Steps in the sport performance analytics (SPA) process
This is an excerpt from Sport Performance Analytic Methods With HKPropel Access by John R. Todorovich.
A standardized and systematic approach to the SPA process establishes consistency in the procedures employed. The standardized sport performance analytics model (SPA model) (figure 1.1) is a seven-step process that, when followed, provides sport analysts with a consistent, focused, and ordered series of steps that ensures consistency in the sport analytics process. This is much akin to the scientific method that researchers and scientists use to conduct experiments and solve difficult problems; however, the SPA model includes steps designed specifically for sport professionals conducting sport performance analysis.
The SPA process begins with a question: What do you want to know? Once that question is effectively answered, the sport analyst then progresses through the other steps in the SPA model until informed and objective decisions can be made by coaches or other stakeholders in the team’s success.
Step 1: Establish What You Want to Know
Before any data collection or analysis can begin, the sport performance analyst must first decide what exactly the coach, individual, or team wants or needs to know (figure 1.2). One coach may be interested in analyzing their players’ health before and during a competition to determine how to best utilize players during a game. Another coach may want to collect data on an opponent’s strengths and weaknesses during game play to make decisions about planning for an upcoming competition. The analyst can respond to any of these needs in a variety of ways.
The purpose of step 1 is to define the analytic questions that will guide the remainder of the process. Analytic questions that are clear and precise will produce better results. Following are examples of effective analytic questions a sport performance analyst may use.
- What is the shooting percentage of each player on a basketball team?
- How often do soccer players pass a ball with their dominant foot and non-dominant foot during a match?
- What is the reaction time of a defensive football lineman in response to the movement of the football to begin the play?
- Does the opponent usually throw or run a football on second down, and does this change from the first to the second half of the game?
Although this may seem like a simple step in the process, it is often one of the hardest. Coaches and other decision makers often think they know what type of information they need to help them, but in reality, they may need very different information. For example, a coach may be interested in the players’ endurance because they seem to slow down and fail to perform as well at the end of the game. In this scenario, the coach may ask for the average mile run time for each player and note after how many plays or minutes of the game each player’s performance decreases. Both measures may help determine the endurance level of an athlete, but the first is a measure of how fast the player can run a mile, while the second provides important data for game stamina and can help determine when best to use the player in the game.
When beginning the SPA process, the analyst first evaluates the general questions posed by the decision makers. Sometimes the questions are clear and the expected outcomes are very easy to ascertain. Unfortunately, there are many other instances where the questions asked are too vague, complex, or irrelevant for the analyst to take immediate action. The analyst must review each question carefully with the intention of refining it to a degree where very explicit outcomes can be articulated. This can be challenging because each question may produce one or more desired outcomes, with each requiring different actions. Under the best circumstances, the same data can be analyzed and used to address multiple outcomes. However, if the degree of data to be collected and the complexity of the data collection process become very cumbersome, the analyst may need to work with decision makers to make the questions more manageable.

(GIVEN EXERCISE): Transcribe the excerpt on the SPA process word for word, starting at "The purpose of" and ending at "during a match?". The material that comes next is separate from the excerpt.

(PROVIDED MATERIAL):
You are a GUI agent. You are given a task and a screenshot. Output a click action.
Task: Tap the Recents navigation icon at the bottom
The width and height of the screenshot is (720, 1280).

(WRITTEN REPLY):
The purpose of step 1 is to define the analytic questions that will guide the remainder of the process. Analytic questions that are clear and precise will produce better results. Following are examples of effective analytic questions a sport performance analyst may use.
- What is the shooting percentage of each player on a basketball team?
- How often do soccer players pass a ball with their dominant foot and non-dominant foot during a match?